Thursday, July 11th, 2024 Posted by Jim Thacker

SideFX releases Houdini 20.5: check out its five key features


SideFX’s keynote presentation on the new features in Houdini 20.5, the latest major version of its prodedural 3D and VFX software, which has just been released.


SideFX has released Houdini 20.5, the next major version of its procedural 3D software for VFX, game development and motion graphics.

Although it comes just eight months after the release of Houdini 20.0, and was originally intended as a quality-of-life update, it has evolved into something much bigger, thanks to its major new feature: the Copernicus image-processing context.

A successor to Houdini’s old compositing framework, it’s also a much broader toolset, bringing with it new capabilities, including material-authoring workflows reminiscent of Substance 3D Designer, and the capability to create non-photorealistic looks.

The release also includes significant changes to Houdini’s KineFX character rigging system and APEX Animate tool, and a new MPM solver for multiphysics simulation.

### Records:
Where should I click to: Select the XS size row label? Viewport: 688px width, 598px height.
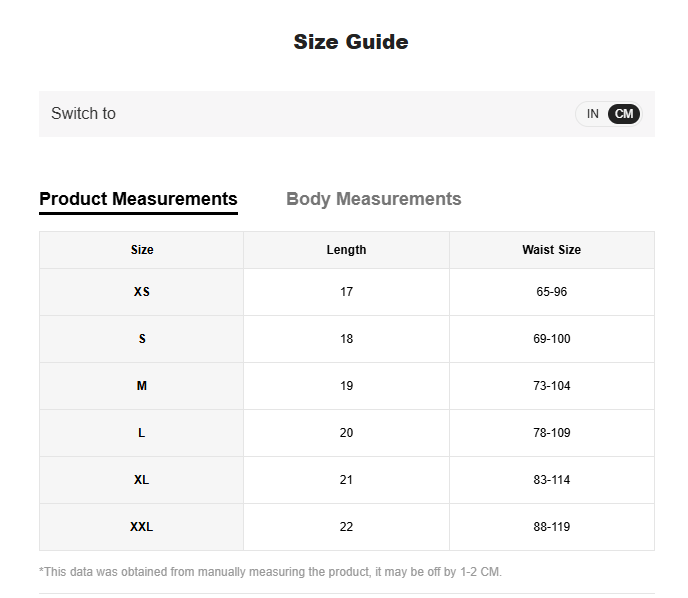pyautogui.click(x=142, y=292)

--

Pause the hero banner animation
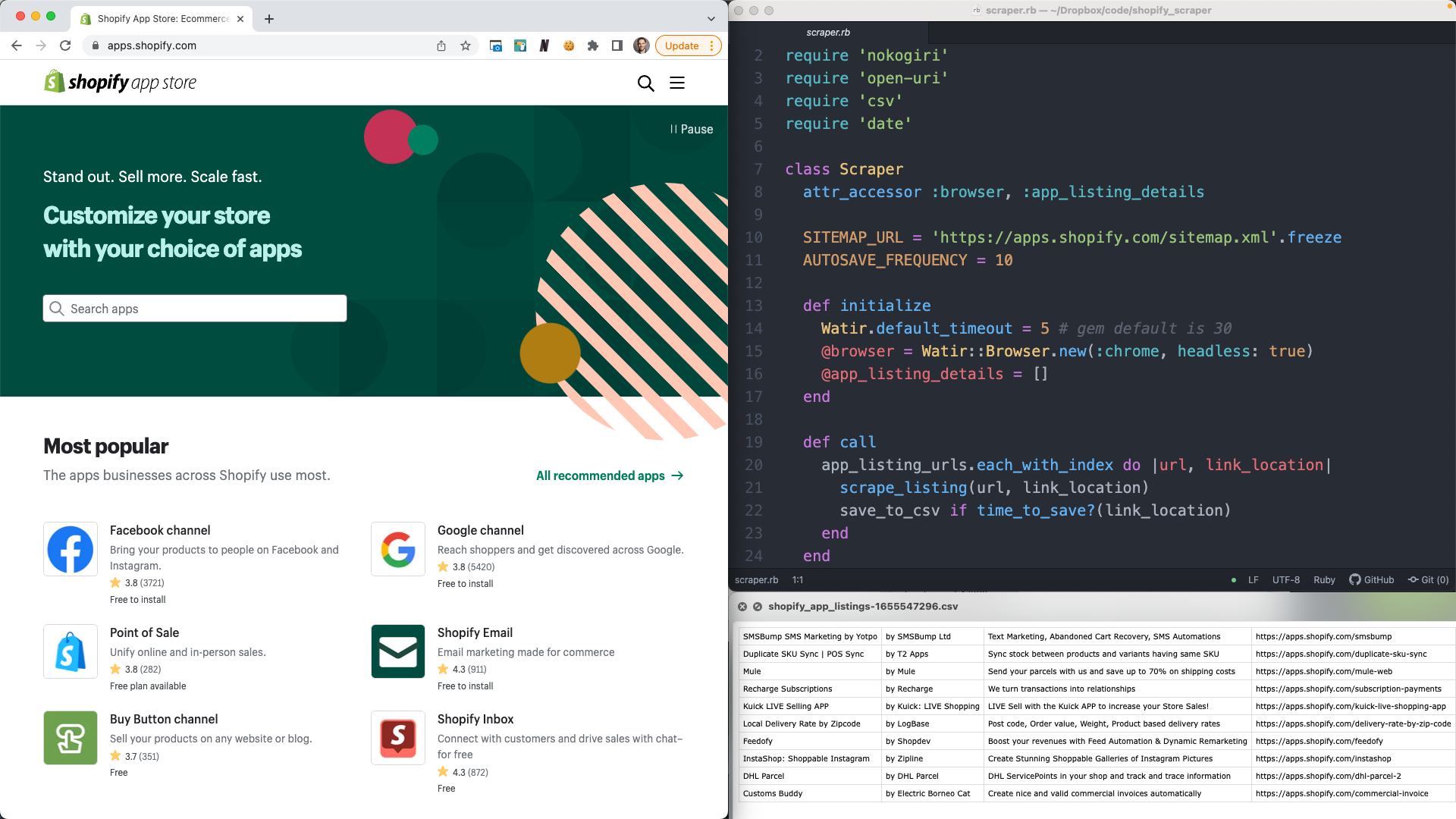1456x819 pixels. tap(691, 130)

### Short exercise 1:
List the fields of work that the article about Houdini 20.5 says the software is made for.
### Short exercise 2:
Carry on the article about Houdini 20.5 from the point where it stops.

### Task answer 1:
VFX
Game development
Motion graphics

### Task answer 2:
There are also updates to 3D modeling and asset development, the Solaris look dev toolset and Karma renderer, the machine learning features, and the SideFX Labs tools.

Below, you can read our pick of the five main new features in Houdini 20.5, plus a brief round-up of the changes to the other toolsets.



1. Copernicus: material authoring, compositing and post effects (Beta)
By far the biggest new feature in Houdini 20.5 is Copernicus, its new GPU-accelerated 2D and 3D image-processing framework.

Although it’s a successor to Houdini’s existing system of compositing nodes (COPs) – and is ultimately intended to replace the COP network – it’s a much broader toolset.

In SideFX’s keynote presentation on Houdini 20.5, the recording of which is embedded at the top of the story, VP of Product Development Cristin Barghiel describes it as:

“A complete new approach to image processing … 2D and 3D working together seamlessly to give you the best of both worlds.”

In fact, in the initial release, Copernicus’s main focus is not compositing, but image manipulation and texture synthesis.

The keynote video shows a material-authoring worflow reminiscent of specialist tools like Substance 3D Designer, with users able to build textures using a combination of procedural shapes and hand-painted masks, and preview them on 3D geometry.

However, SideFX also pitches Copernicus as being capable of creating rough ‘slap comps’, integrating rendered 3D elements into live-action background plates.

The workflow blurs the lines between rendering and compositing, with Houdini running the Copernicus network while rendering to disk, rather than as a post-process.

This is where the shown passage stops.